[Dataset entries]
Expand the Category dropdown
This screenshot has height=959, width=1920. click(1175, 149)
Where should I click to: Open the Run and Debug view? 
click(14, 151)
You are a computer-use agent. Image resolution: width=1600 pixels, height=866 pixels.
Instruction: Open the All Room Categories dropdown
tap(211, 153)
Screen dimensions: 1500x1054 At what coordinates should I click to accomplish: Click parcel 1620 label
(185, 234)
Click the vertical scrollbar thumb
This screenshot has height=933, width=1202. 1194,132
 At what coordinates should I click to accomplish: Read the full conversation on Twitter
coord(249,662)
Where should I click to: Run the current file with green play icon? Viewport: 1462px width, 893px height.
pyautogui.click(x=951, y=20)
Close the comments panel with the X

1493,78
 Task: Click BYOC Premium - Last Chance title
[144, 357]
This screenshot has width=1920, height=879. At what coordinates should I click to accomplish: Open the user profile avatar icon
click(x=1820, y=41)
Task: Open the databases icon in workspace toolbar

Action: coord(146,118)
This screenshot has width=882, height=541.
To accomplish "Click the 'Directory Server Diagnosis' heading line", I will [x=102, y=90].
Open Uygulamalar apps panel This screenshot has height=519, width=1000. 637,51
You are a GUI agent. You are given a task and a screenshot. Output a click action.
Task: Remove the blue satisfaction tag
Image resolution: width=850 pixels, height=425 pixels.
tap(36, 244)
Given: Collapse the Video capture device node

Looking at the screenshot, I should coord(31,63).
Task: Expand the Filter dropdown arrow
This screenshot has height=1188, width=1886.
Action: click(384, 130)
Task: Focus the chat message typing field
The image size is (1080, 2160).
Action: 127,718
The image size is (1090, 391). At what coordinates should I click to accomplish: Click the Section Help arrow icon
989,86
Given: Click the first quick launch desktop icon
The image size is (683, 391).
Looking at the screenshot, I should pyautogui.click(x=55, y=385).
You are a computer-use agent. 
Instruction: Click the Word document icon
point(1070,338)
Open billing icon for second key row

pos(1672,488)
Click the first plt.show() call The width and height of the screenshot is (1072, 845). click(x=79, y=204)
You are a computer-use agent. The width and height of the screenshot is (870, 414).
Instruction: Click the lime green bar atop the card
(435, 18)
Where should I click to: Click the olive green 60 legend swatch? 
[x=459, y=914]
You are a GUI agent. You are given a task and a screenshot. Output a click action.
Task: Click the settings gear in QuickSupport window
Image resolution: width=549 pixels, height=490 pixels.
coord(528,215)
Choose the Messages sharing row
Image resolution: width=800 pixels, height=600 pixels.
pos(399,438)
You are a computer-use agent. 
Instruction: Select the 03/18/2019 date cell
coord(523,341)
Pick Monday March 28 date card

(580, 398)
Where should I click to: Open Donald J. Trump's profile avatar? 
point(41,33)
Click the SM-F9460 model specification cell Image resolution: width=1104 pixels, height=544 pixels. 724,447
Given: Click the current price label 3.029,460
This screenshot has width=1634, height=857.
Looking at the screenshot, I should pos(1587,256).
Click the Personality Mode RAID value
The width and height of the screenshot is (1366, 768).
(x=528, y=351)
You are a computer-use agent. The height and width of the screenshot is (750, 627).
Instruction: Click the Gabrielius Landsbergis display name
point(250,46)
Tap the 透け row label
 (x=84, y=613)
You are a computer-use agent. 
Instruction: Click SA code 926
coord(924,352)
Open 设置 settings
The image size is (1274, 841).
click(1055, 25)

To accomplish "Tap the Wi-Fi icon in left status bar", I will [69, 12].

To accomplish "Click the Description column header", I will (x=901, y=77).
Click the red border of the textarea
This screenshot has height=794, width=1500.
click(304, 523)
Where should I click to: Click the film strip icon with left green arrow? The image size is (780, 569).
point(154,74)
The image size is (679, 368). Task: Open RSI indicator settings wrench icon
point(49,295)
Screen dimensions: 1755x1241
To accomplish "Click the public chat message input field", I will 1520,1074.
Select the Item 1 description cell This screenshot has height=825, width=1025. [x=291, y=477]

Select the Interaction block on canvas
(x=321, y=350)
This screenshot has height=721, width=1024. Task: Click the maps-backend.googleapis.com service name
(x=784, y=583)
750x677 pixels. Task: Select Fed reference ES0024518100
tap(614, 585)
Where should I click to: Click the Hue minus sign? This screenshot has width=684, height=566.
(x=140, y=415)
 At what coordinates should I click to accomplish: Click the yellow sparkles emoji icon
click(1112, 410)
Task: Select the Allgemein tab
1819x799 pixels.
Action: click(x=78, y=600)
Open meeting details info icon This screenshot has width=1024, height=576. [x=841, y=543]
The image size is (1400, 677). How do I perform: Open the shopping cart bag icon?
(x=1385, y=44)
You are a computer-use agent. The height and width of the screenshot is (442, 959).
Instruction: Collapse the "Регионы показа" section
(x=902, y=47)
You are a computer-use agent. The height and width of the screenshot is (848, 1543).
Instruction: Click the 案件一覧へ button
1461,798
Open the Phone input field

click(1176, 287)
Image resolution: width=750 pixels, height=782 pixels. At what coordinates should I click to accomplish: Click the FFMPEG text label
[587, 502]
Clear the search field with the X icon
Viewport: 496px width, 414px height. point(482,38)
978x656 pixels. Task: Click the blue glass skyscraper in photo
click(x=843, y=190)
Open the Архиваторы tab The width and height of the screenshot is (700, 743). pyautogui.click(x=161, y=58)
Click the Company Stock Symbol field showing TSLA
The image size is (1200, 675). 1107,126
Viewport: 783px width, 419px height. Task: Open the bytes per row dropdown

# Task description
The lines to show are those in the data above that include "will".

# Written solution
To accomplish "Click the 'Directory Server Diagnosis' heading line", I will [x=102, y=90].
To accomplish "Tap the Wi-Fi icon in left status bar", I will [69, 12].
To accomplish "Click the Description column header", I will (x=901, y=77).
To accomplish "Click the public chat message input field", I will 1520,1074.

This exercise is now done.